On détela l’attelage du vainqueur, puis Craton lui-même pris par la bride son cheval de gauche qui l’avait conduit à la victoire et le conduisit après l’avoir embrassé d’abord devant le Consul et le força à s’agenouiller devant la loge. Le Consul avait parié gros sur Tibère, un signe de son pouce scella le sort du cheval. Une clameur réprobatrice monta des gradins. Craton sans rien montrer de sa peine conduisit son cheval aux prêtres de Jupiter Capitolin et tint, lui-même, à enfoncer l’épée sacrificielle dans le garrot de son bien aimé cheval, après quoi la dépouille de l’équidé fut brulée et psalmodiée par les prêtres sur un autel-bûcher pour que les effluves de ce triste rôti montent vers les narines du Dieu. Lui seul devait être le vainqueur.
Ce récit est issu d'une rédaction que j'ai écrite en 5ème alors que je venais d'avoir 14 ans. C'était un devoir à faire chez soi. Voilà quel en était le sujet :
Dans le cadre de la vie romaine (activités quotidiennes ou batailles-politiques, jeux, etc.) faites après vous être sérieusement documenté, le récit d'une aventure vécue par un ou deux personnages de votre invention.

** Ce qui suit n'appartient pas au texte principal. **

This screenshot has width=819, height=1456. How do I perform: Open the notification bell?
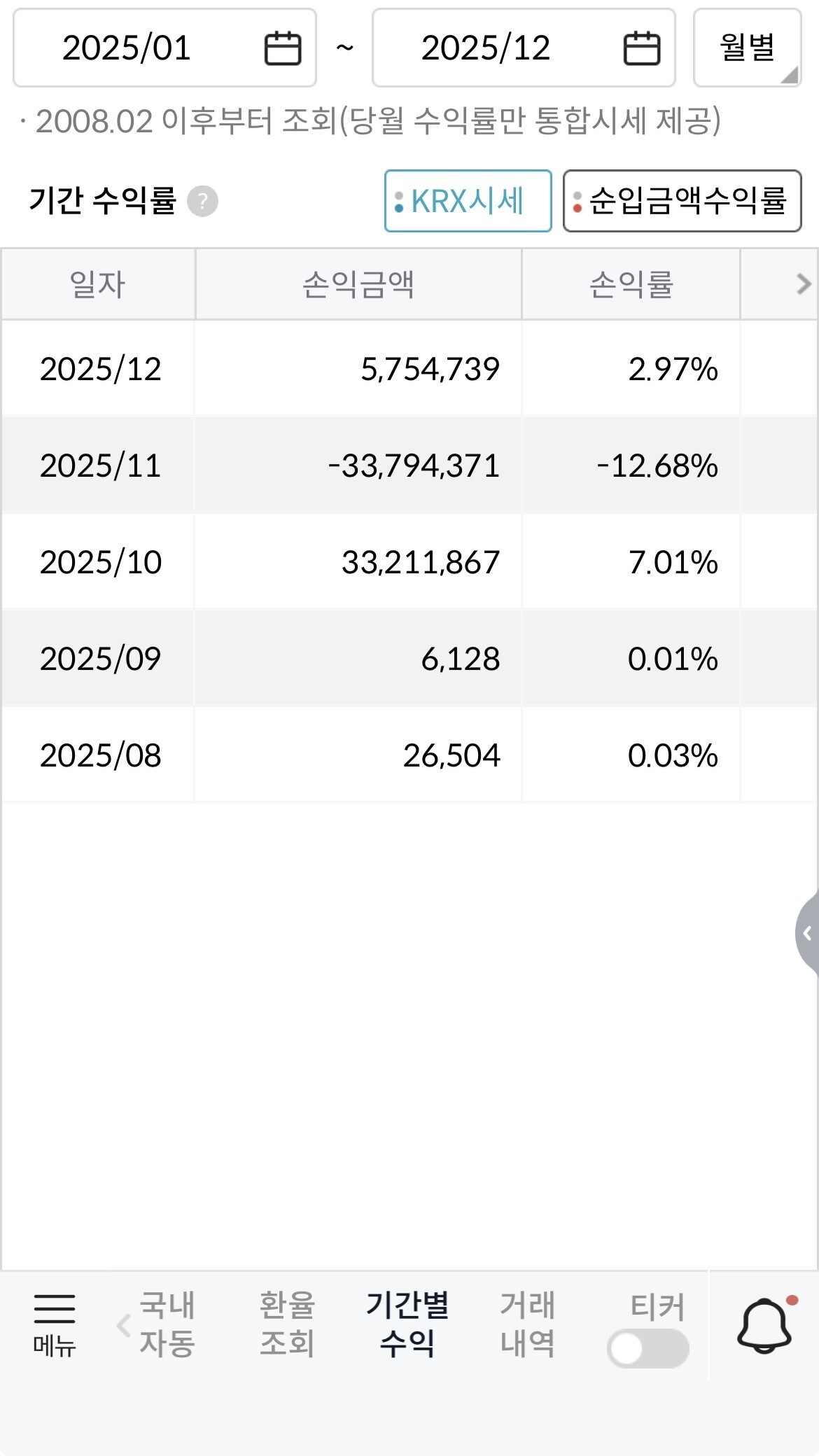(x=765, y=1325)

Il va sans dire que bien que j'ai eu 17/20 pour ce devoir de français j'y ai apporté quelques modifications, déjà sur l'orthographe qui était très moyenne à l'époque et aussi sur le style. Mes tournures de phrases étaient un peu répétitives et manquaient parfois de rythme. Pour tout dire c'était un peu sec et la couleur d'époque quoique présente était un peu maigre. Je crois que c'était bien noté mais que le prof avait noté plus la recherche de documentation, l'organisation et la cohérence du récit que le style et l'orthographe.